Quando o cigarro é apagado, roupas, paredes e móveis continuam impregnados

POR CAROLINA SERPEJANTE - PUBLICADO EM 29/08/2011

Antes o incômodo fosse apenas o cheiro forte impregnado nas roupas e no cabelo. Mas os problemas são muito mais graves para quem é obrigado a conviver com a fumaça do cigarro dos outros. "O fumante passivo corre tantos riscos quanto o dependente em tabaco. Muitas vezes até mais do que o próprio fumante", afirma o pneumologista Sergio Ricardo Santos, presidente da Comissão de Tabagismo da Sociedade Paulista de Pneumologia e Tisiologia (SPPT). "Não importa quem acendeu o cigarro, o que interessa é quem inalou a fumaça". Se você é fumante, veja os riscos que as pessoas à sua volta sofrem por causa disso. E, caso não fume, fique atento à qualidade do ar que você inala. 

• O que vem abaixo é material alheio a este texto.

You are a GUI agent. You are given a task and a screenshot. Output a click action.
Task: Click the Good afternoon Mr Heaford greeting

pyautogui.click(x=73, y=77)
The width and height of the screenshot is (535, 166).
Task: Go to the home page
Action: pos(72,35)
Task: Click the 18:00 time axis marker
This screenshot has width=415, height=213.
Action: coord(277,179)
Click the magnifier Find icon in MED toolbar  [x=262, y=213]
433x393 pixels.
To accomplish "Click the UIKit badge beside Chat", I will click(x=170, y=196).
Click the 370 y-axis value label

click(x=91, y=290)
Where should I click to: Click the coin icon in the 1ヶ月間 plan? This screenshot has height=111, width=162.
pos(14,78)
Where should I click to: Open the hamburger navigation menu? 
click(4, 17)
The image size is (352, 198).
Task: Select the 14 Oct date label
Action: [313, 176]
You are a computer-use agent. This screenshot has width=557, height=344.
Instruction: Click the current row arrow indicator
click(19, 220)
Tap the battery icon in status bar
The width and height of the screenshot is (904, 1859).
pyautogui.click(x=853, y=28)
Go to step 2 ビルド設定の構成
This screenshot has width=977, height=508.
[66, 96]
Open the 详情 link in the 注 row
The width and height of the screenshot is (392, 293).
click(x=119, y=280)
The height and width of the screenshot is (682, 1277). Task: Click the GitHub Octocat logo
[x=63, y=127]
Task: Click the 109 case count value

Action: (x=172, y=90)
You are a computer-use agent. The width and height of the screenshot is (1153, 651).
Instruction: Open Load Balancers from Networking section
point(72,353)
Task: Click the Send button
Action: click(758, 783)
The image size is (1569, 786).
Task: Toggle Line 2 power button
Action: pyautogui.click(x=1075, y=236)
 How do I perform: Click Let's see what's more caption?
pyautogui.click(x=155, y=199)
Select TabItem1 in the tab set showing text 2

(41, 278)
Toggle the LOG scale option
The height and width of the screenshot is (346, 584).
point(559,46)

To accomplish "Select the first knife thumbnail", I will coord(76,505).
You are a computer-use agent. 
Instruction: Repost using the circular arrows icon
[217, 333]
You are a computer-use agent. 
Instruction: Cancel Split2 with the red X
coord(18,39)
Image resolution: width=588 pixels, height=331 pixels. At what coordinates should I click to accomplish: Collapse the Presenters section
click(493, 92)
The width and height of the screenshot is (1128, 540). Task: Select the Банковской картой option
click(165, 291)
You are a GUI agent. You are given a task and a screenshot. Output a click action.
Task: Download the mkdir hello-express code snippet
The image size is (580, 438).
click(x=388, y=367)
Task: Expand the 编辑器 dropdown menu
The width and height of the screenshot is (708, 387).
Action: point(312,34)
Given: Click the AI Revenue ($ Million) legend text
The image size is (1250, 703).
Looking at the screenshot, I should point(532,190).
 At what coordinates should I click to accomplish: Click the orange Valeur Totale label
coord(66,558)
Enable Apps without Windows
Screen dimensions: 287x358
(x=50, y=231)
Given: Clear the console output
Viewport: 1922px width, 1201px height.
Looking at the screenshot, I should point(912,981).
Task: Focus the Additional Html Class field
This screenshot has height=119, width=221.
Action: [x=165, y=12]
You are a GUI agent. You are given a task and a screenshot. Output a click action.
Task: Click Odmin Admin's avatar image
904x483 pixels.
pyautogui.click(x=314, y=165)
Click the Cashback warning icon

Cigarro faz mal mesmo depois de apagado
Ficar longe do seu amigo fumante somente no momento em que ele acende o cigarro não basta para proteger a sua saúde. O ar que circula na casa de uma pessoa fumante chega a conter três vezes mais nicotina e monóxido de carbono e até cinquenta vezes mais substâncias cancerígenas do que a fumaça inalada pelo fumante - afinal, os gases passam pelo filtro do cigarro antes de chegar à boca. As substâncias tóxicas se depositam nos móveis e nas paredes e não existe nenhum sistema de ventilação capaz de evitar isso, conta Sabrina.

Ainda não existem pesquisas que conseguiram mensurar o tempo necessário para que as substâncias desapareçam completamente de um ambiente, pois depende muito de quantos cigarros foram fumados e do tamanho do estabelecimento ou cômodo.